PORTLAND, Maine — December 3, 2012 — Despite calls to shut down the shrimp fishery in 2013 because of fears it is being overfished, Maine fishermen will have their season — though a very abbreviated one.
The catch limit for shrimp trawlers in the Gulf of Maine will be reduced to 625 metric tons in the 2013 season, nearly a quarter of what it was this year, and boats will only be able to go out fishing on Mondays and Wednesdays. The season for trawlers will begin on Jan. 22, while the season for shrimp trappers will begin Feb. 5, with six landing days and an 800-pound limit.
The decision to limit the catch was made by the three-member Northern Shrimp Section of the Atlantic States Marine Fisheries Commission during a Monday afternoon meeting in Portland.
Six hundred and twenty-five metric tons is equal to nearly 1.4 million pounds. Given there are roughly 250 shrimp boats operating in the Gulf of Maine — about 225 of those are from Maine — that catch around 2,000 pounds a trip, that means the catch limit could be reached in a matter of days, said Angelo Ciocca, president of Nova Seafoods in Portland. Last season, fishermen received about 95 cents a pound for their shrimp catch.
“Six hundred and twenty-five is effectively no season,” Ciocca said. “It’s a nightmare.”
The decision by the panel was greeted with mixed feelings from the audience of about 50 people, consisting mostly of fishermen and seafood processors and dealers.
Gary Libby, a fisherman in Port Clyde and chairman of the Northern Shrimp Section’s Advisory Panel, said the season was “crumbs.” He and the Advisory Panel had recommended a catch limit of around 800 metric tons.
David Osier, owner of Osiers Seafood in South Bristol, stood up to address the Northern Shrimp Section, which consists of representatives from Maine, Massachusetts and New Hampshire, after they made their decision. “I want to thank you for the season that you’ve given us,” he said. “We’ll be able to buy some groceries this winter, but that’s about it.”
Despite the sarcasm, most everyone agreed that a season — no matter how short — is better than no season at all, which is what the Northern Shrimp Technical Committee recommended in an 81-page analysis released Nov. 21.
“The season crafted for us guys in Port Clyde actually gives us something,” Libby said. “We were looking at nothing before that with the recommendation from the Technical Committee.”

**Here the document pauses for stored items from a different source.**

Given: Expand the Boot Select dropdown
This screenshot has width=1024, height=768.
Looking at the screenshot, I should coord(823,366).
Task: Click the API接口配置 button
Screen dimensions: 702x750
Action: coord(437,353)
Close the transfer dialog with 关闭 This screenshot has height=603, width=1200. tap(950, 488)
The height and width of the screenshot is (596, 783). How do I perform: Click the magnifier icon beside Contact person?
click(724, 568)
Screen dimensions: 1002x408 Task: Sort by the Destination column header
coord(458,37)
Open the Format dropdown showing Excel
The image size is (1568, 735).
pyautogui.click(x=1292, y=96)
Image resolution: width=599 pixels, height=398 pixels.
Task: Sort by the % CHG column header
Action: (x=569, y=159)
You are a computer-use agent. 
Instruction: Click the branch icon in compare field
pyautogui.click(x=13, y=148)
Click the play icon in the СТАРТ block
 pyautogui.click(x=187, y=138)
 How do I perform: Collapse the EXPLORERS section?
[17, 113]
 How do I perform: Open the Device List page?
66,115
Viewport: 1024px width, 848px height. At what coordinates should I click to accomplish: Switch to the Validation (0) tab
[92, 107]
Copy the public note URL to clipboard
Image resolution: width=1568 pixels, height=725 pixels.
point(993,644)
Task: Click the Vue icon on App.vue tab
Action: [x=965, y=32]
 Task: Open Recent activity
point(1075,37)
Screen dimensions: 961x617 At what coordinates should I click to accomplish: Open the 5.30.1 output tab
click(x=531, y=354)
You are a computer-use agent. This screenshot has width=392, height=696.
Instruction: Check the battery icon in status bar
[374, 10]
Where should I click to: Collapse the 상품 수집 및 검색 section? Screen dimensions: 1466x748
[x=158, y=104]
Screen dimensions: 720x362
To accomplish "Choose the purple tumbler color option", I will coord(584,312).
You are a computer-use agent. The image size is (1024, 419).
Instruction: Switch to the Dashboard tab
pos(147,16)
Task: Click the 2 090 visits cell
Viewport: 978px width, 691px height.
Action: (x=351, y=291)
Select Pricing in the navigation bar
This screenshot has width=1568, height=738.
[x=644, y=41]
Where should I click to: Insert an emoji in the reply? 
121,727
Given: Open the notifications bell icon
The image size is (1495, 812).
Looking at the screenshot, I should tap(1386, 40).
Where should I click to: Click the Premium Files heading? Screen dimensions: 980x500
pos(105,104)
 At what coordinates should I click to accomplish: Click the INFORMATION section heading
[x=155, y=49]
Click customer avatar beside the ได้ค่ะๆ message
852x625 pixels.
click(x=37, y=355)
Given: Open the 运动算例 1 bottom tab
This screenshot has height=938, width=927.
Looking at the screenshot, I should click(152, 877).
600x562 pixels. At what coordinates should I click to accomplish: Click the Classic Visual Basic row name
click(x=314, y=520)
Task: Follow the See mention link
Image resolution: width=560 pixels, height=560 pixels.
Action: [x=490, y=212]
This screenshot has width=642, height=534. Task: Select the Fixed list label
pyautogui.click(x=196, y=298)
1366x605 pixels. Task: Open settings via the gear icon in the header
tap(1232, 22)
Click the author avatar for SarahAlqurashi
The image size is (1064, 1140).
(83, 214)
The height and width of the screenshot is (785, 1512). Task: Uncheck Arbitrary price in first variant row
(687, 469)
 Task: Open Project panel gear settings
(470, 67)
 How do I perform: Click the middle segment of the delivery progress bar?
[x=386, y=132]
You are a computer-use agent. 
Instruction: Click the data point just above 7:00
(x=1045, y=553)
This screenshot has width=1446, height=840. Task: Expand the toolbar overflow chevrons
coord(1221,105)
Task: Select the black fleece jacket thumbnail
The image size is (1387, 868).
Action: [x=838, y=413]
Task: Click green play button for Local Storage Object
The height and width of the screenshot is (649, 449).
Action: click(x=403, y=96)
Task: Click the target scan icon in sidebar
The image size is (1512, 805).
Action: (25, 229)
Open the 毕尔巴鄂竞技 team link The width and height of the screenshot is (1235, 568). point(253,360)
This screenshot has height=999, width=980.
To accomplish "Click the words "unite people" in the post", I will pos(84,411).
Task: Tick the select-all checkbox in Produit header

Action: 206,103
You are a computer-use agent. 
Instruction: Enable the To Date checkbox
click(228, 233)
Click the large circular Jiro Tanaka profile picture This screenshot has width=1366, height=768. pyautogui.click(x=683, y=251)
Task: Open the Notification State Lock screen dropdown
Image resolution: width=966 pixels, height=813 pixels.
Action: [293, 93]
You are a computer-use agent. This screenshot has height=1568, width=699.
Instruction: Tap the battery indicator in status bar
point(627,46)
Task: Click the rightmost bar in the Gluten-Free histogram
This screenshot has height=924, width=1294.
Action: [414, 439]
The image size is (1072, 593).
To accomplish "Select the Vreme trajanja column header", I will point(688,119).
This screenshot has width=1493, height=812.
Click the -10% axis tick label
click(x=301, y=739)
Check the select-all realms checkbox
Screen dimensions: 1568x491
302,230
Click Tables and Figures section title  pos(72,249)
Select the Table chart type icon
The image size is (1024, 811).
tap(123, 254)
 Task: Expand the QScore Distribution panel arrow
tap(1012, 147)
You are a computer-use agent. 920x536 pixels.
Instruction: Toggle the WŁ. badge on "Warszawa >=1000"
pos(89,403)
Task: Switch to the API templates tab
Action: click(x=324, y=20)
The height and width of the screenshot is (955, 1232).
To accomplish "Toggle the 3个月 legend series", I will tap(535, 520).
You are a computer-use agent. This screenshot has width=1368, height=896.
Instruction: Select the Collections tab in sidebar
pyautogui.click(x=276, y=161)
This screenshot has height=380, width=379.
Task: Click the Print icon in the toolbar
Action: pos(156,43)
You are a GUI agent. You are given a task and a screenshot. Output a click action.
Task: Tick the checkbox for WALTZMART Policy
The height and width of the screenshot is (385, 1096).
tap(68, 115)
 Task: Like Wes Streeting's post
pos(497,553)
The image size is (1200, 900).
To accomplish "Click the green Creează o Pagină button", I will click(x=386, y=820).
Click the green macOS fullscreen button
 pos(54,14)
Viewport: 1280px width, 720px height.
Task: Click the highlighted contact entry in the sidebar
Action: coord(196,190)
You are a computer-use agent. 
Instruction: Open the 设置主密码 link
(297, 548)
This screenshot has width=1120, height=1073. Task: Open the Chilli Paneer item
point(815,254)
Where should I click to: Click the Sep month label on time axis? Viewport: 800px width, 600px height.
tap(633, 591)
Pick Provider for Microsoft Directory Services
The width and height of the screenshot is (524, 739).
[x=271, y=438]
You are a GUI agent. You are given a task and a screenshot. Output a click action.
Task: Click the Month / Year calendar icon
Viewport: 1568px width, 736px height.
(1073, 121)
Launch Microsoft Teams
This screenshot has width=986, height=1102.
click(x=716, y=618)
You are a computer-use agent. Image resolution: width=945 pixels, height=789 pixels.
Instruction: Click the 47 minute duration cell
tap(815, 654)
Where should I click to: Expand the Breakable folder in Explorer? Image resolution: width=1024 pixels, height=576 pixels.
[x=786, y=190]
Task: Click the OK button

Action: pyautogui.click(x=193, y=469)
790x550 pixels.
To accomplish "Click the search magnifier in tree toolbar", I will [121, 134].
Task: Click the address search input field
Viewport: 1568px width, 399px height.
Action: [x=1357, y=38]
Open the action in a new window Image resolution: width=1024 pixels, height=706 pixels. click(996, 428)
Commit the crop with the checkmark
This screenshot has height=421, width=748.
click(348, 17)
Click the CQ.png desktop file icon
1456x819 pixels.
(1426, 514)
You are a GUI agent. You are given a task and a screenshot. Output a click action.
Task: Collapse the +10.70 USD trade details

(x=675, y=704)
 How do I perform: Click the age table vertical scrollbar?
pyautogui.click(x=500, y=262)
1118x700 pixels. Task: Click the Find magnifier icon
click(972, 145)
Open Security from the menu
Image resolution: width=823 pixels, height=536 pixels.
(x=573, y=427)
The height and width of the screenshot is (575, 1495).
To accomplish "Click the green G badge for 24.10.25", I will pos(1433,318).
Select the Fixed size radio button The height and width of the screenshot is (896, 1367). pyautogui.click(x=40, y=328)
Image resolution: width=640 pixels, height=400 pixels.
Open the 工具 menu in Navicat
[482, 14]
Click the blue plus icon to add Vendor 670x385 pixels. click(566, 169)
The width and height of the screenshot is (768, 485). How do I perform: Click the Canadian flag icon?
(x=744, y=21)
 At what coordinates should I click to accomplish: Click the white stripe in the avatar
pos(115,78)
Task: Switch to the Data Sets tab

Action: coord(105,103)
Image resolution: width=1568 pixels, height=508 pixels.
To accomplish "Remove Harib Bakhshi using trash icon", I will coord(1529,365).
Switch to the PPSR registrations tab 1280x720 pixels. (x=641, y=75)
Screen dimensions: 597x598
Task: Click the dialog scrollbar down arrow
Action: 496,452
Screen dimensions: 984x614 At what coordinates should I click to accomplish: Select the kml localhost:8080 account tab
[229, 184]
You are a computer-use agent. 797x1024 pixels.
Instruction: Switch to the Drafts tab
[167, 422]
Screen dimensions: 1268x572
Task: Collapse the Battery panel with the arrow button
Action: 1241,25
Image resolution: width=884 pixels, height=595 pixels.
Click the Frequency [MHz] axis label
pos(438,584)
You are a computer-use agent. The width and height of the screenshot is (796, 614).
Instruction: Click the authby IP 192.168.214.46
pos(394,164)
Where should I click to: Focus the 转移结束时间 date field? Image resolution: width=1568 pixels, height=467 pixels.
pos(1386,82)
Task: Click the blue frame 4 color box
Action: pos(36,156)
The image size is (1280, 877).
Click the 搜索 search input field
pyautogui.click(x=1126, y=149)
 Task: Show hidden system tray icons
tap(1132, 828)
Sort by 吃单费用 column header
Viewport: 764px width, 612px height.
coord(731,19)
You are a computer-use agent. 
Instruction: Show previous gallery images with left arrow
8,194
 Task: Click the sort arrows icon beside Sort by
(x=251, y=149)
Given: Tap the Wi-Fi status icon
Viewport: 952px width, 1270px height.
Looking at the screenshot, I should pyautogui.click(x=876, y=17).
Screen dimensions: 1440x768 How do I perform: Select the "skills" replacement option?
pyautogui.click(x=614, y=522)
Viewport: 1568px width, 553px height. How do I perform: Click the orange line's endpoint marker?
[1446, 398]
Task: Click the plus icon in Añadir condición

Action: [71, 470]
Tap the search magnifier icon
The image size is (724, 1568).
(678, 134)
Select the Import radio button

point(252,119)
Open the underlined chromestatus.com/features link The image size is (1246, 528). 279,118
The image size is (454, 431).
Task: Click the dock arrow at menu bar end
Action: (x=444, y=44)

Marshall Alexander, a fisherman from Biddeford who has been fishing for 46 years, has lived through previous shutdowns, the last being in the 1980s. He said the damage a moratorium does to a fishery is significant, as the processors and infrastructure that supports that fishery deteriorates. “What it cost to bring [the fishery] back is ungodly,” he said.
Next year’s season, though short, will keep at least the small processors busy providing shrimp to the local markets, which is important, he said. “To take Maine shrimp right off the menu would be devastating, because once they replace it with something else, you never get it back. So if [the season] just takes care of that, that is something,” he said.